Yay!Hurray! Yes, this one finally shipped to Amir. He should have in about a week...
Am I correct to assume this is the first Jeff Bagby speaker design that will be tested here on ASR? Or has there been others?
Yay!Hurray! Yes, this one finally shipped to Amir. He should have in about a week...
Yay!
Am I correct to assume this is the first Jeff Bagby speaker design that will be tested here on ASR? Or has there been others?
Truthfully, an original version of Continuums should likely be measured. They are what they are for a reason.
Just to clarify-
Is this using the SB17NRX2 midwoofer?
Truthfully, an original version of Continuums should likely be measured. They are what they are for a reason.
Great.
I haven’t used that tweeter either. Apparently it’s been updated with a new metal faceplate.
as you commented bigger woofers and bigger boxes make for a bigger and better sound, at least when 2-way traditional boxed speakers are concerned.
Do you have all those speakers from your build list still, to compare?
I’m really looking forward to the Klippel NFS rotato-gram.
Really appreciating your work.
Hi Wolf,
what do you cosndier are the strong points of this design?
I’ve never heard it, but knew that it had certain design targets.
.... They are a reference that should be appreciated.
The 3khz dip looks like an edge diffraction problem. The wavelength equal or smaller the distance from the tweeter to the edges gives an additional source, which summarizes or substracts. Its a common problem.
If you make on axis and 30 degrees off axis measurement and the hole at 3kHz doesn't start to fill in (which would surprise me) then you can conclude that you don't have a problem with diffraction and attribute it to poorly engineered crossover or drivers.
What you've tested there enables us to see how much edge diffaction makes of the whole diffraction profile of that baffle with tweeter at that specific position.
Hi Rick,
interestingly I recently discovered a problem with one of Jeff Bagby Revolution Mini 1/4 cu ft speaker; almost by accident.
I was taking in-room measurements of this speaker, to compare it to my Purifi 0.7cu ft (vented Fb:35Hz) design. Really just for kicks.
Apart from the wild swings up and down under 300Hz in my room for the L vs R speaker placement, a very curious thing turned up in the Revolution Mini that didn’t occur in my Pure Millennium 2 way.
One of my Revolution Mini speakers had a hole at 3Khz, similar to this Mandolin.
I didn’t think the room could affect this. After a lot of troubleshooting, I tracked it down to one shorted capacitor(!) in my HP filter for the tweeter.
I was shocked because
a) I’d not heard this 3Khz hole when listening; at least not with both speakers together
b) I’m not sure when the cap was shorted- a faulty cap from new, or during use (~1 year old speaker)
Had I run a full impedance trace of both speakers when I built them I would have detected the mismatch.

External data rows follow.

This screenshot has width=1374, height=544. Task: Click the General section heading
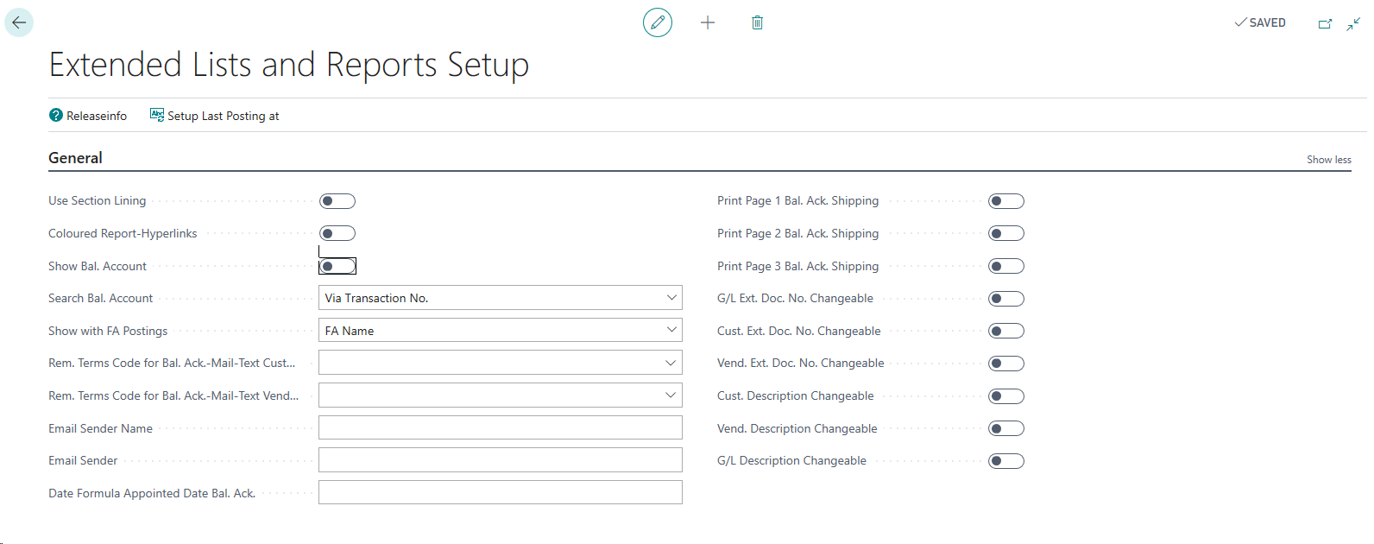(75, 158)
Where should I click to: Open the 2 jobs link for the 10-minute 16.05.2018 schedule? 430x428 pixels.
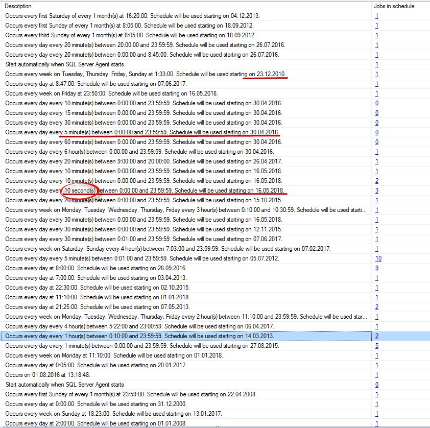point(376,181)
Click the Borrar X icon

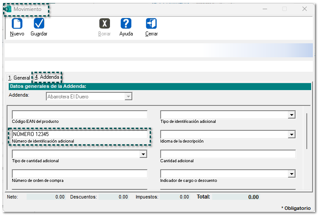(x=104, y=24)
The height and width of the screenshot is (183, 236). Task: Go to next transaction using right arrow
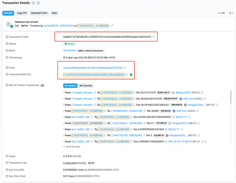(39, 3)
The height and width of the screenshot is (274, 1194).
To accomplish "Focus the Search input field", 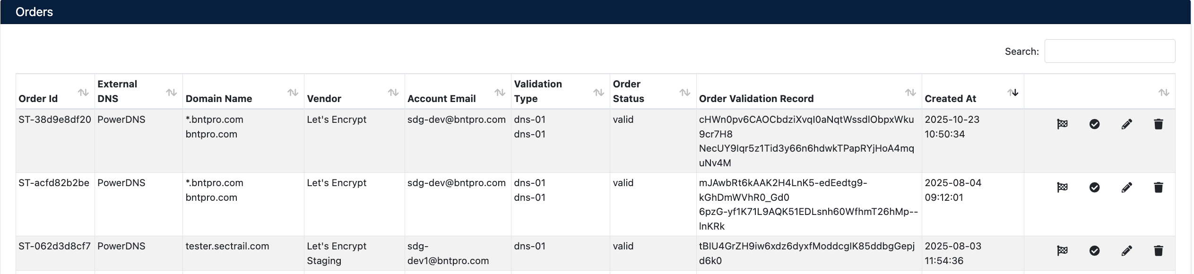I will click(1109, 51).
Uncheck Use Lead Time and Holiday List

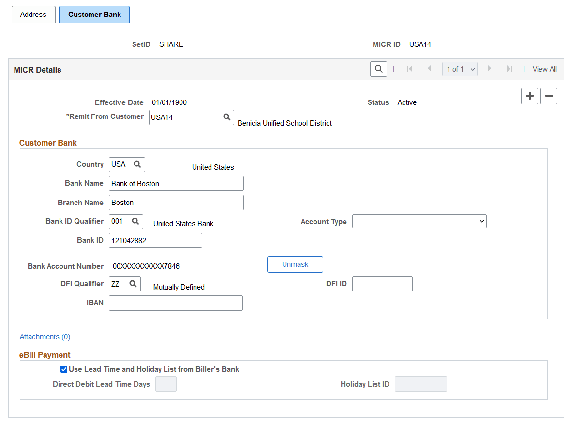(x=63, y=369)
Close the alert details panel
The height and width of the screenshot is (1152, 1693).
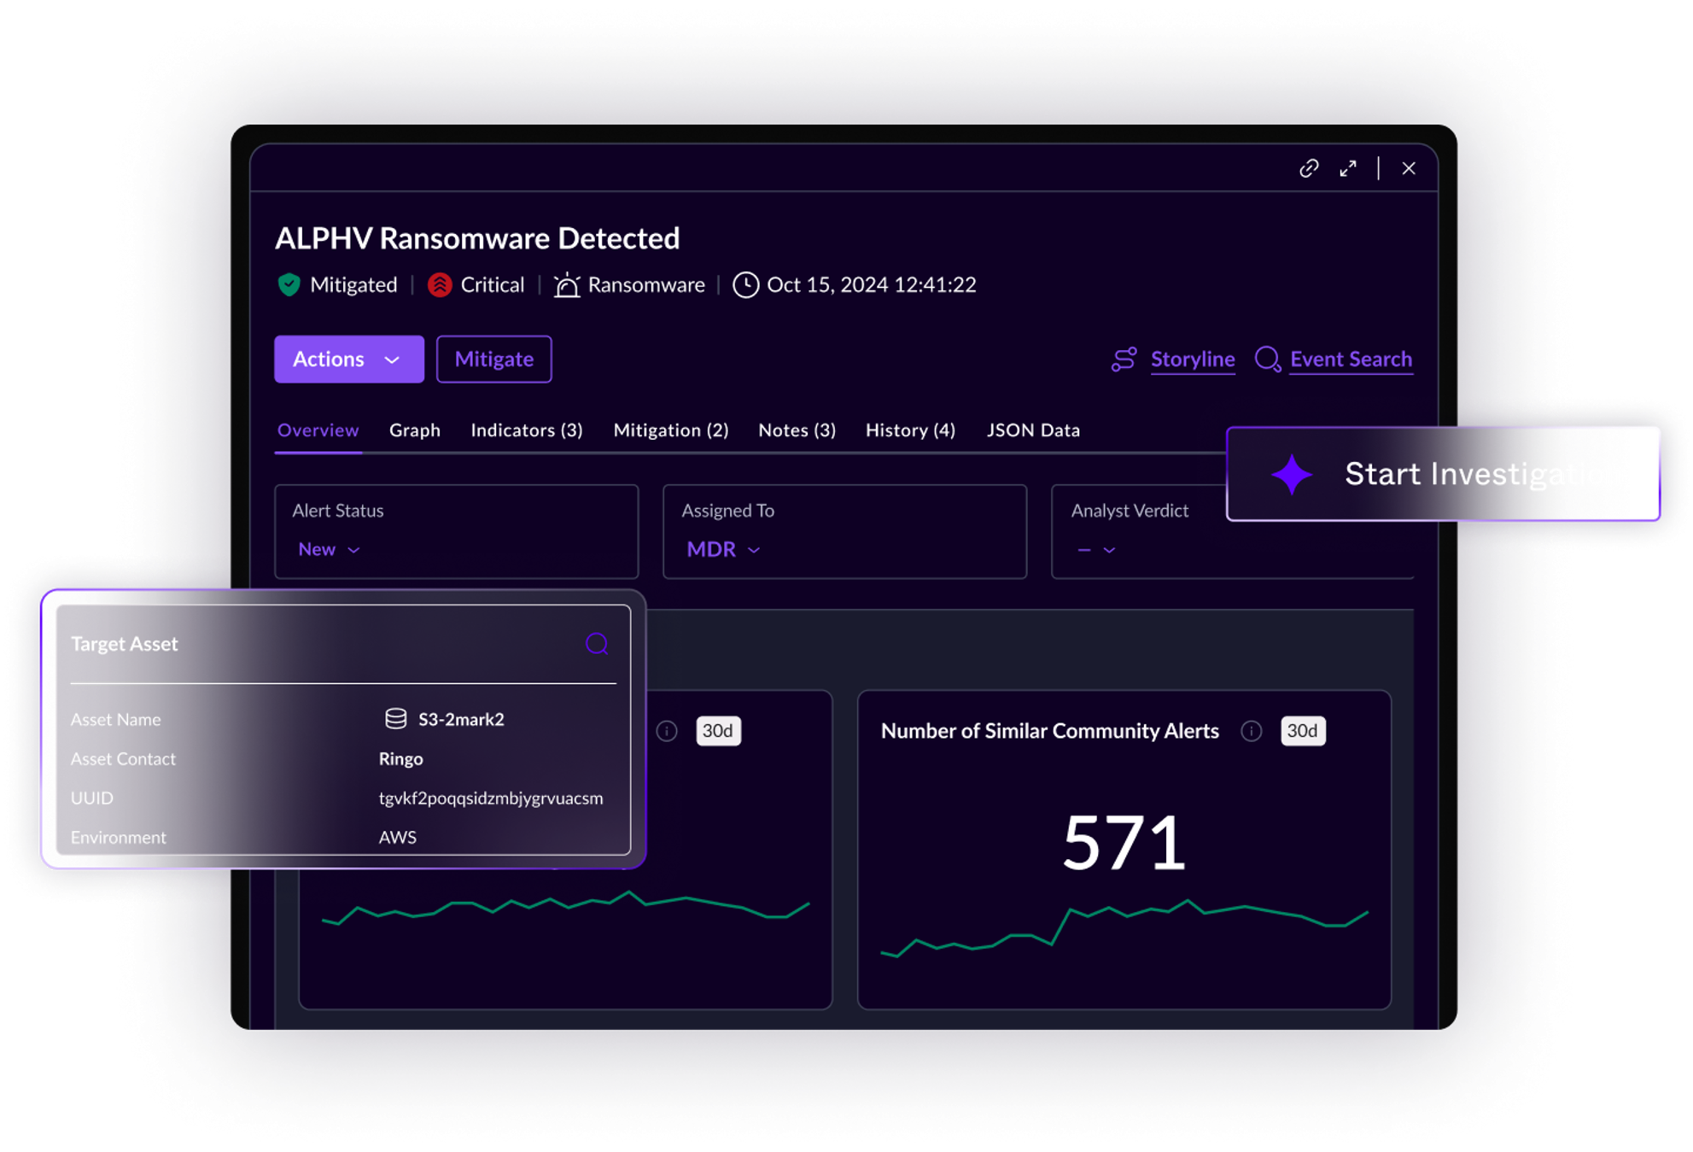[x=1409, y=168]
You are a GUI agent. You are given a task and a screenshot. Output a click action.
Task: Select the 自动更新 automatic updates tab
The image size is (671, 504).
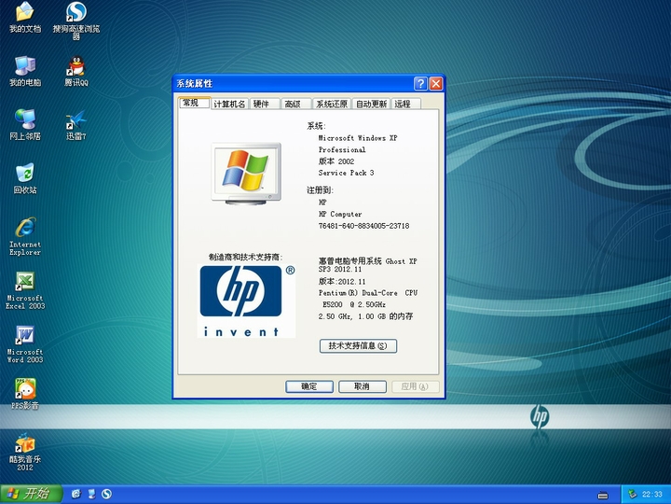[x=371, y=105]
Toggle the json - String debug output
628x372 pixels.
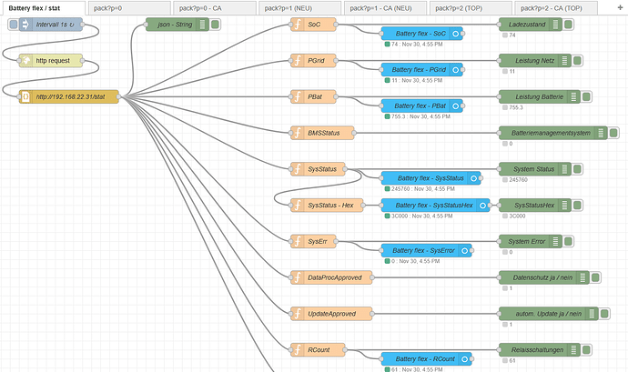(215, 24)
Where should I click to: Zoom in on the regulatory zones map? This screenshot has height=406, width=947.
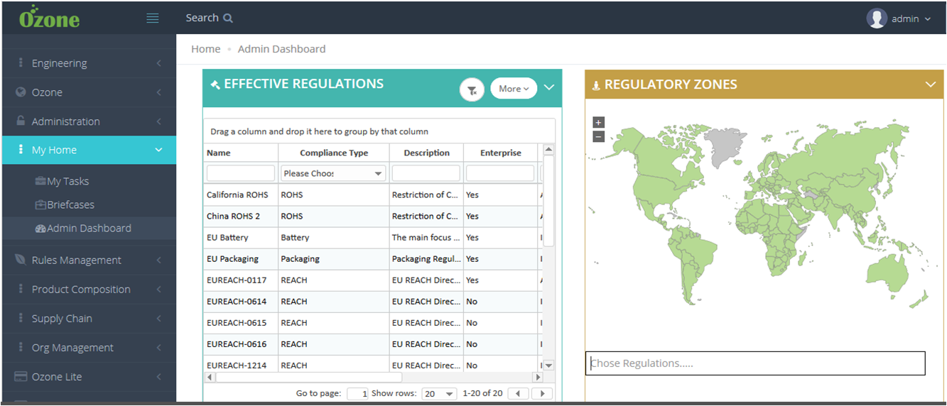point(598,122)
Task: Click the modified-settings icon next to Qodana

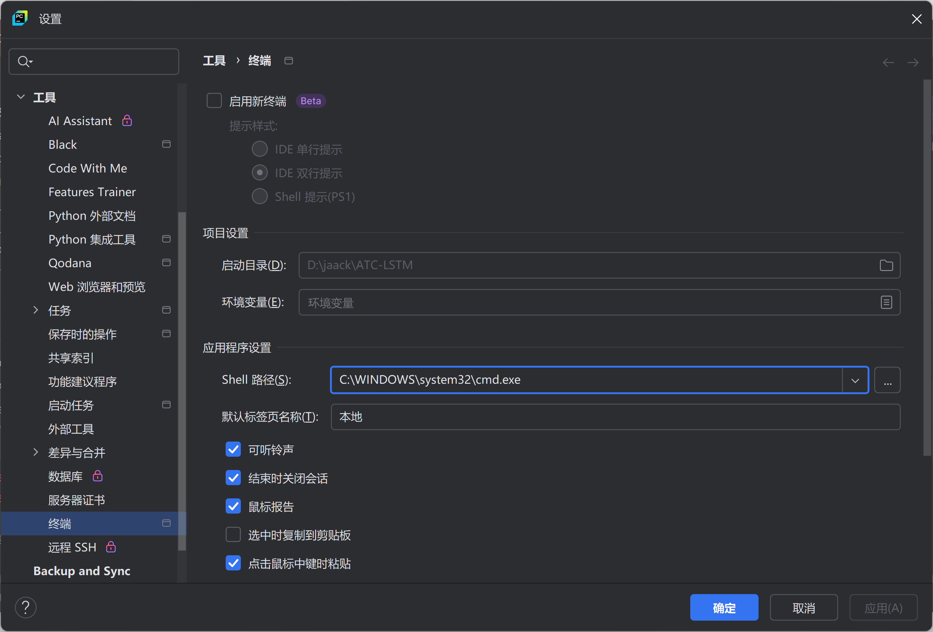Action: 166,262
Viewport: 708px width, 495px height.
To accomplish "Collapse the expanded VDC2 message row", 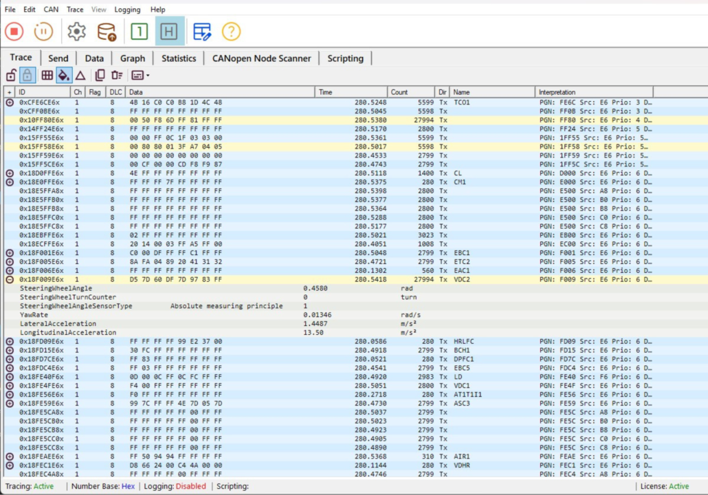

Among other things it highlights the dangers of DIY speakers- apart from building things incorrectly (really easy to do; plenty of times in the past I have I’ve done all kinds of boneheaded things) but without basic measurement tools (Dayton Audio Tester System; or similar) I would have have detected this.
I’m sharing this with you since I know Jeff seemed to prefer an acoustic LR4 1.8Khz crossover for many of his 2-way designs, with an 2nd order on his woofer leg and 3rd order on tweeter leg.
Do you have another tweeter to compare to?
Did the Mandolin/2 speaker come with a published impedance trace? I wonder how else you can check whether it’s a tweeter issue or crossover issue? Do you have another tweeter or crossover to compare to?